Your objective: The reply should consist of one number, the count of lines below in which the word "computer" appears.
Top of Data for this task
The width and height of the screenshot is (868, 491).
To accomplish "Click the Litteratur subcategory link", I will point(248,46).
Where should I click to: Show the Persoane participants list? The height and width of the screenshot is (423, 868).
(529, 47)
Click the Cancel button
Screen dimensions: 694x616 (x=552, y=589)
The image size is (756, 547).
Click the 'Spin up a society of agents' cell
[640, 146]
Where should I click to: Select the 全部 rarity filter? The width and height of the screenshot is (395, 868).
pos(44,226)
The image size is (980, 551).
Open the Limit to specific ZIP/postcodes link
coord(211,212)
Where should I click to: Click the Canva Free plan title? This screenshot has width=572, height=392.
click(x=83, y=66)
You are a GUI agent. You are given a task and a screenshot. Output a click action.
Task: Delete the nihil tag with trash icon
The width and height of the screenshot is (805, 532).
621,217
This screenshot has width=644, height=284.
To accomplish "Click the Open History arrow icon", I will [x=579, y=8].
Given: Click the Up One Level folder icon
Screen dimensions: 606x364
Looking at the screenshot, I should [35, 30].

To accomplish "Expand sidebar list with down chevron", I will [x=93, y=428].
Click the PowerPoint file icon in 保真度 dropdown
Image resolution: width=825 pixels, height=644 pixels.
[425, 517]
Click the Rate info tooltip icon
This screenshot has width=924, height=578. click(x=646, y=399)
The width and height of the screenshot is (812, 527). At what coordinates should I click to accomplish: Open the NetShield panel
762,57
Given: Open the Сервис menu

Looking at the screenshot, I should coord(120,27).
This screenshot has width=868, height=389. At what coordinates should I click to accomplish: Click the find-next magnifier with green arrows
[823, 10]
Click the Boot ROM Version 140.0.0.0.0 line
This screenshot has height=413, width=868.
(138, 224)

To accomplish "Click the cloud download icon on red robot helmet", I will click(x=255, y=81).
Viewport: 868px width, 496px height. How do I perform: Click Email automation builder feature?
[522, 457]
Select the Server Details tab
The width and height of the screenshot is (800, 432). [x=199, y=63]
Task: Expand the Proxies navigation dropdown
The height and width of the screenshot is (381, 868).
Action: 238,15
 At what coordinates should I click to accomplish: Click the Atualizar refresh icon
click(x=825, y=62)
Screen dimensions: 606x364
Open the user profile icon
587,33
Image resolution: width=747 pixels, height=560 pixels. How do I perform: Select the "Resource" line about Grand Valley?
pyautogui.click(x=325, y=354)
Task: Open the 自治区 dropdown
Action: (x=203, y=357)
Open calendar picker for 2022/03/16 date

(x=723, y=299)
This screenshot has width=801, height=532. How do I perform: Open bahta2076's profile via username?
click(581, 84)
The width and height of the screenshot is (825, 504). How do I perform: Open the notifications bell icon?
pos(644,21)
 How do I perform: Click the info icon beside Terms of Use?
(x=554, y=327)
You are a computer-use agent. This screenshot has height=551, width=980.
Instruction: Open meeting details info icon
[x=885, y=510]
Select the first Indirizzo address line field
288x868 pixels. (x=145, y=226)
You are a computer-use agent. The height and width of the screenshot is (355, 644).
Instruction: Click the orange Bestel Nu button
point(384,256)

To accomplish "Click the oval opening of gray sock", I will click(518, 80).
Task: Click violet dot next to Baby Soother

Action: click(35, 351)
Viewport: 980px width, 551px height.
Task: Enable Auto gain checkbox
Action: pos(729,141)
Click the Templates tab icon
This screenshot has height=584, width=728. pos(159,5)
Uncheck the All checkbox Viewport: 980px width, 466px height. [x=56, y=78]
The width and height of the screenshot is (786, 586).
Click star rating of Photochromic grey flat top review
Bottom of Data for this task
Answer section: 2